Question

A standing wave in a pipe with both ends open has a frequency of 440. Hz. The next higher overtone has a frequency of 660. Hz. a) Determine the fundamental frequency. b) How long is the pipe?

Short answer

a) The fundamental frequency is 220 Hz. b) The length of the pipe is approximately 0.7727 meters.

Step-by-step solution

Determine the difference in frequencies

The difference between the next higher overtone and the provided frequency can tell us the number of overtones separating them. Calculate the difference in frequencies: Difference in frequencies = Next higher overtone frequency - Given frequency = 660 Hz - 440 Hz = 220 Hz

Find the number of overtones

Now, we need to find the number of overtones separating the given frequency (440 Hz) and the next higher overtone (660 Hz). Since the difference in frequencies is 220 Hz, and the fundamental frequency must be a divisor of this difference, it is safe to assume that the fundamental frequency might be 220 Hz itself.

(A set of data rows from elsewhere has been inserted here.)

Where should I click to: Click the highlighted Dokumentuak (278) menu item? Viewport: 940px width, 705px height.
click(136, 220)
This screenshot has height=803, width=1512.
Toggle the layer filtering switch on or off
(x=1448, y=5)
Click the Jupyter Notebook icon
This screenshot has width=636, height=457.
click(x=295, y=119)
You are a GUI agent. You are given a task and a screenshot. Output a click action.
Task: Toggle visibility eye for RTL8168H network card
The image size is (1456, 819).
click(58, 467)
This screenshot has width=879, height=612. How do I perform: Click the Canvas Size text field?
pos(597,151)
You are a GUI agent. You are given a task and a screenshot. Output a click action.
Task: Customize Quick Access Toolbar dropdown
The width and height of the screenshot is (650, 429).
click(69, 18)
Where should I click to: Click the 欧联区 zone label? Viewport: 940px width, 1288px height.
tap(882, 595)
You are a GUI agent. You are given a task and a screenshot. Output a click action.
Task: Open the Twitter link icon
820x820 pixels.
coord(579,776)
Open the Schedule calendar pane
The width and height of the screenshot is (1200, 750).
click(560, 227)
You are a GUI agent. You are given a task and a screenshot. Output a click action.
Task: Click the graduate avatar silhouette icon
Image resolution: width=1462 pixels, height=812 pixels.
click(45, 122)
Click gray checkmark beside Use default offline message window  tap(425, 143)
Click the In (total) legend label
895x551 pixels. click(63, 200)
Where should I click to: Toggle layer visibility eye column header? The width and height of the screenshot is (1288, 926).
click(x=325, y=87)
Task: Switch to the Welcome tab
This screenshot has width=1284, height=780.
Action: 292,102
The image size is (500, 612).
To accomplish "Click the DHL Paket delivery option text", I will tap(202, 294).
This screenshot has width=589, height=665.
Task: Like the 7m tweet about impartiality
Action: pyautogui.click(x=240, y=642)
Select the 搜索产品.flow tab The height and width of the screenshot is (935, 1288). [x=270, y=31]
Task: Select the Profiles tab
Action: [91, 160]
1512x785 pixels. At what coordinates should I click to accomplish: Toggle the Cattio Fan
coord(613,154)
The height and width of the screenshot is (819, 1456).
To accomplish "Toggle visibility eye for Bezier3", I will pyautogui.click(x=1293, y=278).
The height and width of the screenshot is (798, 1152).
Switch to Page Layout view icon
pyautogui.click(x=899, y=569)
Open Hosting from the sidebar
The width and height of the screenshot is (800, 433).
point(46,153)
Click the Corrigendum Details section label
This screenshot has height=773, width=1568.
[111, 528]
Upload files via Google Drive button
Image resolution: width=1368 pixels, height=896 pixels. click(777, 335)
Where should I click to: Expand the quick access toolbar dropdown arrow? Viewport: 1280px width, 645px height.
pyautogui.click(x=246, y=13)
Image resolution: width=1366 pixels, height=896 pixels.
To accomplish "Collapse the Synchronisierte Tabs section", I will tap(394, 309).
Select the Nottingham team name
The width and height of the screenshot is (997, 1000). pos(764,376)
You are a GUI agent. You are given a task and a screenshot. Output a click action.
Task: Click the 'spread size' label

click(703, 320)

Calculate the fundamental frequency

Based on the assumption in step 2, we can now calculate the fundamental frequency (f1): Fundamental frequency (f1) = Difference in frequencies = 220 Hz

Determine the length of the pipe

To calculate the length of the pipe, we need to use the following formula for a pipe with both ends open: f1 = (v / (2 * L)) Where, f1 = fundamental frequency v = speed of sound in air (approximately 340 m/s) L = length of the pipe From step 3, we know the fundamental frequency (f1) is 220 Hz. Now, we can simply solve for L: L = v / (2 * f1) L = 340 m/s / (2 * 220 Hz) L = 340 m/s / 440 Hz L ≈ 0.7727 m The length of the pipe is approximately 0.7727 meters.